Вчера даже не стала ничего из произошедшего записывать, вчера могла только громко ругаться. И, обычно спасительная, ночь не помогла. Голова все еще в тумане, мысли мечутся, а я разрываюсь между двумя решениями — то ли хирурга менять, то ли смириться с его словами. Наш вечерний разговор он начал с фразы: “Будем делать полную мастэктомию”.
Мастэктомия — это удаление груди. Правильнее сказать, молочной железы, конечно, но суть от этого не меняется, и я к этому совершенно не готова. В общем, он что-то бубнил, смотрел на меня безжизненными глазами скучающей акулы, а я, слушая его, пыталась осознать происходящее.

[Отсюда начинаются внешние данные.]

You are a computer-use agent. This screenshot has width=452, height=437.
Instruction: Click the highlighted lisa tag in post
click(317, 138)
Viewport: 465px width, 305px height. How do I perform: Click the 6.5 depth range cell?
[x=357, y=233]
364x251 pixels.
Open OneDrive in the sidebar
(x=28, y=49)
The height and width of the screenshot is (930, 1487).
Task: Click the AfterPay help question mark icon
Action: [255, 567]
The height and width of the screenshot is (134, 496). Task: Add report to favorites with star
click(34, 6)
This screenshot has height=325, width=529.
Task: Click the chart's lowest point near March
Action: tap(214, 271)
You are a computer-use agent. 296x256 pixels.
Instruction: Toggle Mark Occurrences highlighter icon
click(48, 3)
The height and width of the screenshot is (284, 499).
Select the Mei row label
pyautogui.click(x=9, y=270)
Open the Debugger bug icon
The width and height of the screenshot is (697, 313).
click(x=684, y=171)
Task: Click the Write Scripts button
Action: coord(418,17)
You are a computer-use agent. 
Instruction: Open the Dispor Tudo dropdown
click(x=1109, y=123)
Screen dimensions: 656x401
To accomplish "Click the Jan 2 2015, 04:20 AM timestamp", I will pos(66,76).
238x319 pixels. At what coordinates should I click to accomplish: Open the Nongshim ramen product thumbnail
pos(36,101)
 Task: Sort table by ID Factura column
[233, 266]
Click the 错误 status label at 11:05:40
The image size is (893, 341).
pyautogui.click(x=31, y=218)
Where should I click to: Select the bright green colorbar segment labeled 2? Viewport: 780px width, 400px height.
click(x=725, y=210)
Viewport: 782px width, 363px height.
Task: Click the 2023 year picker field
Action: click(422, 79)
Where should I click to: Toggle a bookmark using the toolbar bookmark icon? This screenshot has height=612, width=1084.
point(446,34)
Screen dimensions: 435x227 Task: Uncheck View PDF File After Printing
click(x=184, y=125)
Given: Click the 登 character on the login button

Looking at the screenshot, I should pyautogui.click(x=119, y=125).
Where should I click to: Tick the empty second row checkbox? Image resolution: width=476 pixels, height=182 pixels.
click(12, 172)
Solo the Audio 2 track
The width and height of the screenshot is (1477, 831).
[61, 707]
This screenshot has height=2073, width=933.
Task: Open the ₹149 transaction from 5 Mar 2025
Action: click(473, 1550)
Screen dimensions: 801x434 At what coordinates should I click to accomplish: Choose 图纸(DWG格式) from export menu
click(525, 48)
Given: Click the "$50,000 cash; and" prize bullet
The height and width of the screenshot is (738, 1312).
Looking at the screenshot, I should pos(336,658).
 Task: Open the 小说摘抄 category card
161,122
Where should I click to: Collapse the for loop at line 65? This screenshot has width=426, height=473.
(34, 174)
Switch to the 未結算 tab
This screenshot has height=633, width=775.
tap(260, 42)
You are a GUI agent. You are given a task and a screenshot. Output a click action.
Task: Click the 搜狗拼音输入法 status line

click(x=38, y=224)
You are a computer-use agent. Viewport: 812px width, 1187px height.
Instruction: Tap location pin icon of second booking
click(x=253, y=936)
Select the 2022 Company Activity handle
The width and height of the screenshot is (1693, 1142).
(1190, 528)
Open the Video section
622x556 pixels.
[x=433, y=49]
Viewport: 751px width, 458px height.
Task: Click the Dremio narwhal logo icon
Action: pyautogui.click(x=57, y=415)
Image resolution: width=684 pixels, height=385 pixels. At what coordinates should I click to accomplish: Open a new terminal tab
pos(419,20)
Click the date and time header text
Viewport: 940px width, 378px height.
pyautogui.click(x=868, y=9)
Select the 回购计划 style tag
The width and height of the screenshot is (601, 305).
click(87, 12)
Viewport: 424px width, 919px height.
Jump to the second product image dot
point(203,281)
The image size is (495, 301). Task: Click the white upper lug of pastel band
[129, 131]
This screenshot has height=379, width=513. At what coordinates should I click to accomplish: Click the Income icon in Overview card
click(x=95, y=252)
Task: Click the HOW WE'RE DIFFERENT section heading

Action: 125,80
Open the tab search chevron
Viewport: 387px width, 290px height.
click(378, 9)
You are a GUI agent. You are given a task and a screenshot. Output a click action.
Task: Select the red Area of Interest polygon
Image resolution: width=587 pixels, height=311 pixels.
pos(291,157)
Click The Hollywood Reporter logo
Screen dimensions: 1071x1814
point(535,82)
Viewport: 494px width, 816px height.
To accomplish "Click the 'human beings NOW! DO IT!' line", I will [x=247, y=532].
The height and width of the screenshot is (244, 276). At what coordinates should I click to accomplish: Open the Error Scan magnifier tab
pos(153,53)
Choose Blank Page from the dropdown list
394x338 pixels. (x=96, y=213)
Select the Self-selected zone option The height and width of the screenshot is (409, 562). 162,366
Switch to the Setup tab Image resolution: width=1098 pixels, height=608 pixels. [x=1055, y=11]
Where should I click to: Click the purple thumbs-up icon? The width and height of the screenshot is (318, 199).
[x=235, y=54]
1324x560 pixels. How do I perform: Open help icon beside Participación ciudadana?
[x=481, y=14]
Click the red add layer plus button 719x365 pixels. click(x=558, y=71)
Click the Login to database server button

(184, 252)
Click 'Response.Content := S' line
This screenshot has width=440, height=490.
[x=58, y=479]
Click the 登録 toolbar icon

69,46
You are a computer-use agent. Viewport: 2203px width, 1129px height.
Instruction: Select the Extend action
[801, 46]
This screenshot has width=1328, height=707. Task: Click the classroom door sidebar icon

Конечно, я уже обсуждала и с родственниками, и с друзьями, что, возможно, мне сделают не легонькую операцию, удалив из разреза лишь опухоль, а могут и все оттяпать, — но это же я так, теоретизировала. Ведь наш разговор более шести месяцев назад начинался с диагностирования: дескать, опухоль у меня небольшая, стадия вторая, начальная, и потому операция будет, несомненно, органосохраняющей. Хотелось понять, для чего же мне полгода мучили организм химией, травили ядом почки, печень, желчный, желудок и заглушали болью мысли и мозги, чтобы потом объявить приговор более суровый, чем тот, что был вынесен до начала лечения.
Я пыталась что-то мямлить, он смотрел мимо меня и всеми фибрами демонстрировал, что ему совершенно некогда. Лишняя я в его кабинете, лишняя, нет у хирурга на меня времени. Пошла. Долго и бестолково ходила по улицам, пытаясь через ноги выбить накатившее настроение, звонила всем подряд, кричала в трубку, какая сволочь мой хирург и как я была права, не доверяя убийцам в белых халатах. Ну не люблю я врачей, не люблю.